Liverpool is a good pub city. Or rather it is a city that is good for pubs. You know what I mean. A city full of good pubs. Pubs full of character and full of characters. Its thriving pub culture could be considered a little old-school these days by some as the craft beer scene has been slower to emerge than in some of its rivals. That, though, would be to undersell its charms and being only a 30 minute train ride away from Manchester; it’s worth a day out in anyone’s money. It’s been a haunt of mine for many years now and its seven years this month since I first recapped a trip there on this blog. So any excuse for an update…
|(A good start)|
The first stop was very memorable for two reasons. Firstly, I’ve never seen the Dispensary (Renshaw St) so quiet. Well I’ve never been in very early doors as it’s usually a sound bet for one before going home. Tackling it first certainly has its advantages, being able to get a seat for one and the chance for first timers to really get a look at it. The beer was also memorable, it really makes a difference being able to sink a good one for the first pint and Raw Citra Pale certainly fitted that bill. Of course some people couldn’t resist the lure of a Jaipur or two but then it is first choice for many people.
|(Cosy in the Roscoe)|
The Roscoe Head (Roscoe St) was also unusually quiet. Again this gave us time to better appreciate this traditional four-roomed local that has been in every edition of the Good Beer Guide. Amazingly all the group (just) managed to squeeze into the small side room so I can confirm that everyone had had a wash that day. Getting a group of old soaks, I mean connoisseurs of fine ales, round Liverpool in an afternoon isn’t easy, particularly when the Colonel is in full flow, but now they had the taste for it; the hunt was on.
|(I said let's play Hangman)|
The Clove Hitch (Hope St) could be best described as a bistro and although bar seating is restricted on the ground floor, the downstairs Club 23 offers more and there is a little garden. I like it and they do have a good craft beer selection (Beavertown for me) but it may not be for the traditionalist.
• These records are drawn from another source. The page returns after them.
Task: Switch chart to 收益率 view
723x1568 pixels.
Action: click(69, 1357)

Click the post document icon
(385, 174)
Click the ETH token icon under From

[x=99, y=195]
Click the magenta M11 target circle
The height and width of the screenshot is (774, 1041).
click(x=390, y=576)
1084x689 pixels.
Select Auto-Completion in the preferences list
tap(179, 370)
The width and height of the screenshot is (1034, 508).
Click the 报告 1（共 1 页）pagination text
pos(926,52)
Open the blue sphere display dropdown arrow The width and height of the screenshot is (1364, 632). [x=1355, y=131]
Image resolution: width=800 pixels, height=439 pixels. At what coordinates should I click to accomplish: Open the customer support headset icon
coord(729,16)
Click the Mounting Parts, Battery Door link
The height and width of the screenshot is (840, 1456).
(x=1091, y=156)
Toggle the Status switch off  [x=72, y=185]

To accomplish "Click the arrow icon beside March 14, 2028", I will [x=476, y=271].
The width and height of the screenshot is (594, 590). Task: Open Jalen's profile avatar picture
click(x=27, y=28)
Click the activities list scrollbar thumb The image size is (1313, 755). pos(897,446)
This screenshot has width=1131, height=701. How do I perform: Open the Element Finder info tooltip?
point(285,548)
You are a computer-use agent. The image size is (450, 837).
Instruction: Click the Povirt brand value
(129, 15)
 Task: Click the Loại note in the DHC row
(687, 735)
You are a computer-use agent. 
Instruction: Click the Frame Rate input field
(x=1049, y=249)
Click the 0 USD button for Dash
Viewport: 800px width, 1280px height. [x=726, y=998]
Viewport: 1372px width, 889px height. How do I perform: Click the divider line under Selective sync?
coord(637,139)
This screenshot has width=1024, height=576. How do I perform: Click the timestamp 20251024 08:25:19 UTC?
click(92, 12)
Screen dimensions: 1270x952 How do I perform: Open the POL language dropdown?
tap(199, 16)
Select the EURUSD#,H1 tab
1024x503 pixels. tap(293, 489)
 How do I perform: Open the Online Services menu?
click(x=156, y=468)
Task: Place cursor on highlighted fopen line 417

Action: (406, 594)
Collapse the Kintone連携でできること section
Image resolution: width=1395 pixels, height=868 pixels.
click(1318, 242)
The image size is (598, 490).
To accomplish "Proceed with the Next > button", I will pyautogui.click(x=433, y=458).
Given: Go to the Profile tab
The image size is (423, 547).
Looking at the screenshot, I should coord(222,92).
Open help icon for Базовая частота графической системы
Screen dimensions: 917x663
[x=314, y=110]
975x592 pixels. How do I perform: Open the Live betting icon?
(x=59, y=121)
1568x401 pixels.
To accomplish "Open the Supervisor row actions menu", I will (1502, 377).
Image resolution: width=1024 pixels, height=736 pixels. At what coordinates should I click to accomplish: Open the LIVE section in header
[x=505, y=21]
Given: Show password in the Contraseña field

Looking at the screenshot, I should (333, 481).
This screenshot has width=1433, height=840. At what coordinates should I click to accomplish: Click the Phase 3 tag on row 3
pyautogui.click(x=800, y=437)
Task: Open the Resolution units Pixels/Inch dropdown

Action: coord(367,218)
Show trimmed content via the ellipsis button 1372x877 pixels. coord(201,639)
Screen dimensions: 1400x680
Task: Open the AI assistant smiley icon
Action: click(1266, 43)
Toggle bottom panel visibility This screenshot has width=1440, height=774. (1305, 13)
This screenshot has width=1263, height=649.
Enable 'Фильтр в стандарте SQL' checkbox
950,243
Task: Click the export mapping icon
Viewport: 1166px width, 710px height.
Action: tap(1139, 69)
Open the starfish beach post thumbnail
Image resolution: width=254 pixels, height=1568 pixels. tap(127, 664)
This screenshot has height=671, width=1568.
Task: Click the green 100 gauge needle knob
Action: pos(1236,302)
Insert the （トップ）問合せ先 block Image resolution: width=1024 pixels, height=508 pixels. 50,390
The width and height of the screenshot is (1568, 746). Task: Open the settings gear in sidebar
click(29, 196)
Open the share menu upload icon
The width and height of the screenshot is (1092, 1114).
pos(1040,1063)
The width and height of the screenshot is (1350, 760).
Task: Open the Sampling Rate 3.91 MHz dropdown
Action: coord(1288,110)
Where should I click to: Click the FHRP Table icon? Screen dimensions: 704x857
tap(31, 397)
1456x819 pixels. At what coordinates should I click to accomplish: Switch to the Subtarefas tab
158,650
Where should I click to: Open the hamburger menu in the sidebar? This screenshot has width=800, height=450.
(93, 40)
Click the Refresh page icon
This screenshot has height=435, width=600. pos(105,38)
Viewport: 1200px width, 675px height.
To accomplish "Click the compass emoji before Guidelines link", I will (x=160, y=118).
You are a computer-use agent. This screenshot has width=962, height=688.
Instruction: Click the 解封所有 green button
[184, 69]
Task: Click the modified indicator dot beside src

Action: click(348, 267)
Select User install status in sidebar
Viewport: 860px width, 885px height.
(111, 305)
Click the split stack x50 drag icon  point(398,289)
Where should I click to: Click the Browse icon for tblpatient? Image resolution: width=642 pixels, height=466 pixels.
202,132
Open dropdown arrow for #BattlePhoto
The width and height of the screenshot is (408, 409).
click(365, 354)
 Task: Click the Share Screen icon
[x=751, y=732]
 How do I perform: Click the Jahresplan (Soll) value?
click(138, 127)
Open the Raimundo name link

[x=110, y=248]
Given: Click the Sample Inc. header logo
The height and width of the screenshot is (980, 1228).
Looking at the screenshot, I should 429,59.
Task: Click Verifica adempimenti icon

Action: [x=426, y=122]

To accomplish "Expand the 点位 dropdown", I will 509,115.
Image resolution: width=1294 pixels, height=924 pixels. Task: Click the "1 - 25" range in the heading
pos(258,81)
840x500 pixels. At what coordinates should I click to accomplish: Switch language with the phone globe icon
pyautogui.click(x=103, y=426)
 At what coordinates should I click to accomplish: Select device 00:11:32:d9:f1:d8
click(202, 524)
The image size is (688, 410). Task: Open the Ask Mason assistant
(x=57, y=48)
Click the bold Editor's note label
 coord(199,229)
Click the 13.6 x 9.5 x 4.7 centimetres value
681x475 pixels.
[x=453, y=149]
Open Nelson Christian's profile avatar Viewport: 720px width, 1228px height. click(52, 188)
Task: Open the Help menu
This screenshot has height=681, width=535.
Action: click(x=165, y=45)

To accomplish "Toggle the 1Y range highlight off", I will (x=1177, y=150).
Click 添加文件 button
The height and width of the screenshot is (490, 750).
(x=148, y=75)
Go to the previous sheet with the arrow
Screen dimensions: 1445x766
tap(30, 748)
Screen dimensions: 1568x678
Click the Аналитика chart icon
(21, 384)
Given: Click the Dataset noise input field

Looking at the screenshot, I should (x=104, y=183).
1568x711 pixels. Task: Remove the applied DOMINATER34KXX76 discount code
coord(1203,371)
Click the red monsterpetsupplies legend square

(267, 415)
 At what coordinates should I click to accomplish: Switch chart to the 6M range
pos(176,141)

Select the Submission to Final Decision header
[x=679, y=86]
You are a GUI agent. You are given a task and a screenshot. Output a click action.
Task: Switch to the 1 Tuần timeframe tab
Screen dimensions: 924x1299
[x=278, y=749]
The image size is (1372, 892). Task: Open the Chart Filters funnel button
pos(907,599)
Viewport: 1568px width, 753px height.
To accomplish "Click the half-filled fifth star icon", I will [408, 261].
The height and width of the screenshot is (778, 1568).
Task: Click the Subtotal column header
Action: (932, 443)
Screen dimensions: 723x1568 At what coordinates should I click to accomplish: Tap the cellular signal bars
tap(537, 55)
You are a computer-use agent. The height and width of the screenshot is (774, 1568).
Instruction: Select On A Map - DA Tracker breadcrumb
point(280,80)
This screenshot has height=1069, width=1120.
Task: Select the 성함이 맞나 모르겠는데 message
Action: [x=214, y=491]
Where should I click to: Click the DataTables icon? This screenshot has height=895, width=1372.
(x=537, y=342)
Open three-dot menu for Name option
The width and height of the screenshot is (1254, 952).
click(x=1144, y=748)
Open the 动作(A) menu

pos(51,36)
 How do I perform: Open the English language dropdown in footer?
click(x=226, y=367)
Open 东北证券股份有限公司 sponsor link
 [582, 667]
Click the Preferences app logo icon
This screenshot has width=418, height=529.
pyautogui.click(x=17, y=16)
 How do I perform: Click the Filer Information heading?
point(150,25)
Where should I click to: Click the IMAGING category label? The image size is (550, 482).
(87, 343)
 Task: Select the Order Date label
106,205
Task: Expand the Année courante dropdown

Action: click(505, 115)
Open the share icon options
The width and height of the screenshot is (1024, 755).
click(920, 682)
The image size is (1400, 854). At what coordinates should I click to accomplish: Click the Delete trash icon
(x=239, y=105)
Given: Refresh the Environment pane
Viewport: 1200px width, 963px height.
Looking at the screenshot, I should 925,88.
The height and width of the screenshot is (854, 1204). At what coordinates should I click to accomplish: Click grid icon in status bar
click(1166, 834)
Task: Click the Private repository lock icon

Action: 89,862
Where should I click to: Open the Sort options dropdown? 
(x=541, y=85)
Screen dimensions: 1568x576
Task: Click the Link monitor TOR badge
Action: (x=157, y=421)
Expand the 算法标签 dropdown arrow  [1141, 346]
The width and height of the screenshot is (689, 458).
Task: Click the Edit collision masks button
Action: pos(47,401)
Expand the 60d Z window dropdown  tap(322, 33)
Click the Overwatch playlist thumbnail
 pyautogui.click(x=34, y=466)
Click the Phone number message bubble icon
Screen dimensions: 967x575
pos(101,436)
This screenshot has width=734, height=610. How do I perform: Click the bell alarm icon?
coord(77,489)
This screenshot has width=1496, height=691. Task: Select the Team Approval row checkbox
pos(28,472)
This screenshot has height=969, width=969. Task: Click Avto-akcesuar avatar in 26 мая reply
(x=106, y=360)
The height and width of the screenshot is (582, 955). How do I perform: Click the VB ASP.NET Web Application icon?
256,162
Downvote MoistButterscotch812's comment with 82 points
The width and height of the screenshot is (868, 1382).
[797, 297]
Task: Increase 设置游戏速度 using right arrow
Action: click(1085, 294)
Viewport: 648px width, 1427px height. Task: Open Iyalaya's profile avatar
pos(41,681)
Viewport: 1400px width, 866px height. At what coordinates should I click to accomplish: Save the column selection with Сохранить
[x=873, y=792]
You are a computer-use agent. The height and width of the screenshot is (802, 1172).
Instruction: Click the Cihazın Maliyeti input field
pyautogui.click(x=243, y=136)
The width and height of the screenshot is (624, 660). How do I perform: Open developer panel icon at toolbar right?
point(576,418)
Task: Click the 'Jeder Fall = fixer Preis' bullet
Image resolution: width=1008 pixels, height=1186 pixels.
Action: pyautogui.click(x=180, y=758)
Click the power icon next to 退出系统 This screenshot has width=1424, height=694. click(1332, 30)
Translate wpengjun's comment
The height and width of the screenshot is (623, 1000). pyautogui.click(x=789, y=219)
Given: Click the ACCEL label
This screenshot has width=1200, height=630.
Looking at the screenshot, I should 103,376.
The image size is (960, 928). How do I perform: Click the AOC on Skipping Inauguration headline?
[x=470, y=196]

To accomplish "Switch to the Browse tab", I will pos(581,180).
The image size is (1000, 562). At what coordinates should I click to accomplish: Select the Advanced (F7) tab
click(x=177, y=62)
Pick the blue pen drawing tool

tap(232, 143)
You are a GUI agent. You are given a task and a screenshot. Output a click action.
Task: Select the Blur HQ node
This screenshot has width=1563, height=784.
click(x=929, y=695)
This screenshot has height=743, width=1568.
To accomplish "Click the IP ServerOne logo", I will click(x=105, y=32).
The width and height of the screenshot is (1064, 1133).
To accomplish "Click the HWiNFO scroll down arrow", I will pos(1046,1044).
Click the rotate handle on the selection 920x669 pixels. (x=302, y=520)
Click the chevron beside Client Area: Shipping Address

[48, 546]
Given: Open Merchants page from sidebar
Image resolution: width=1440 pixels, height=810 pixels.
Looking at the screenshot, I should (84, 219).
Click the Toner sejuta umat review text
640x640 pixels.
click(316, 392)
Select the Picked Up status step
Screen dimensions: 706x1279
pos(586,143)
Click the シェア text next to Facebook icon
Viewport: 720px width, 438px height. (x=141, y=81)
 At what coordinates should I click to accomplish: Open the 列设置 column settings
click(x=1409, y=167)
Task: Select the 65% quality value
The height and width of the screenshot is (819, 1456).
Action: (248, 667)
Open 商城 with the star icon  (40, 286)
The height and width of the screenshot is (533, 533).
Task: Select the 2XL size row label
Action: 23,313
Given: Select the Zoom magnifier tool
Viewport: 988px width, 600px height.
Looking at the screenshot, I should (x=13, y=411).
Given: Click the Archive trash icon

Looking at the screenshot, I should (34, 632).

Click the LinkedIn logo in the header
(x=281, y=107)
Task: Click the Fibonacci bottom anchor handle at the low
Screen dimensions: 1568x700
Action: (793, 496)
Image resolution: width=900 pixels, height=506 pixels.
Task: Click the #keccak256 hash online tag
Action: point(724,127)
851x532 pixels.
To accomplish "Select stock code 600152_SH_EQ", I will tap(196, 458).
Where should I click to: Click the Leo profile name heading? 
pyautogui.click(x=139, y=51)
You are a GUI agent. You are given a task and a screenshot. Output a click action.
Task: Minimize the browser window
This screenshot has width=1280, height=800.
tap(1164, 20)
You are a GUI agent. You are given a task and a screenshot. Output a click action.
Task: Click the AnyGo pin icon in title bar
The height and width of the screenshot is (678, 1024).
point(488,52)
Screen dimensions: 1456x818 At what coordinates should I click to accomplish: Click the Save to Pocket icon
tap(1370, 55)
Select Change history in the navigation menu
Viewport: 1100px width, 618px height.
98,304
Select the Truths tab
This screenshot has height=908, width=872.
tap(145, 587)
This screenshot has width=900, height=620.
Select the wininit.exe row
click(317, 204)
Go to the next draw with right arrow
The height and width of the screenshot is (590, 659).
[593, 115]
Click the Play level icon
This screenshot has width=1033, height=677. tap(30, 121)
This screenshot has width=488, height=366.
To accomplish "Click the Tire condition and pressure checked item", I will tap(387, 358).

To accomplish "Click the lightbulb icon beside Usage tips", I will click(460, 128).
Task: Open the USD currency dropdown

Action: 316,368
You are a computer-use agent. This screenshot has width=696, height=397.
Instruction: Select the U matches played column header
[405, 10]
Indeed Uncle Albert wasn’t happy but then unless the pub boasts spit and sawdust, beer at 7d and barmaids built like a Yorkshire outhouse, he seldom is.
|(The handpumps are...)|
|(Let the meeting begin)|
More to his taste and the old geezers in general was the Philharmonic further along Hope St. And what’s not to like? Its faded late-Victorian grandeur conjures up a bygone age and despite currently not being in the GBG it can still muster up a decent pint of the old brown stuff. However, despite in some ways being better than in previous years, for example the opening up of the front area, overall it could do with a little TLC. Even the much fabled toilets aren’t really up to scratch.
|(Ah nap time)|
On a rare downside, I found the Cracke (Rice St) disappointing once again. What the GBG might call “characterful” I found just plain shabby. This place seems to trade on its reputation as John Lennon’s local when he attended the nearby art college and although the old timers enjoyed the “War Office” snug, I thought the beer selection poor and couldn’t wait to move on. Much better was the Fly in the Loaf (Hardman St) which offers a good range of beers in a comfortable, contemporary setting. Okells, despite steadfastly refusing to offer tasters (tut, tut), have done a good job in refurbishing this former bakery. It was packed to the rafters on this visit: a problem one of our crew solved by sleeping in the bay window.
|(Welcome to Brewdog)|
There were two more winners for me. One was the new Brewdog (Colquitt St) which like all the new ones has done away with all that post-industrial chic nonsense and is, it pains me to say it, better than its Manchester sibling. Of course Brewdog bars aren’t for everyone and it’s fair to say that it went down like a HSBC executive on a Swiss ski slope with some of the less discerning members of our party. Bier (Newington) was pleasantly laid back (more Beavertown) and, bonus this, only five minutes stagger away from the station.
Liverpool seems to be holding its own: Hope St (the Pen Factory is also worth a look) alone is proof of that and there are still plenty of pubs within easy staggering distance of the station.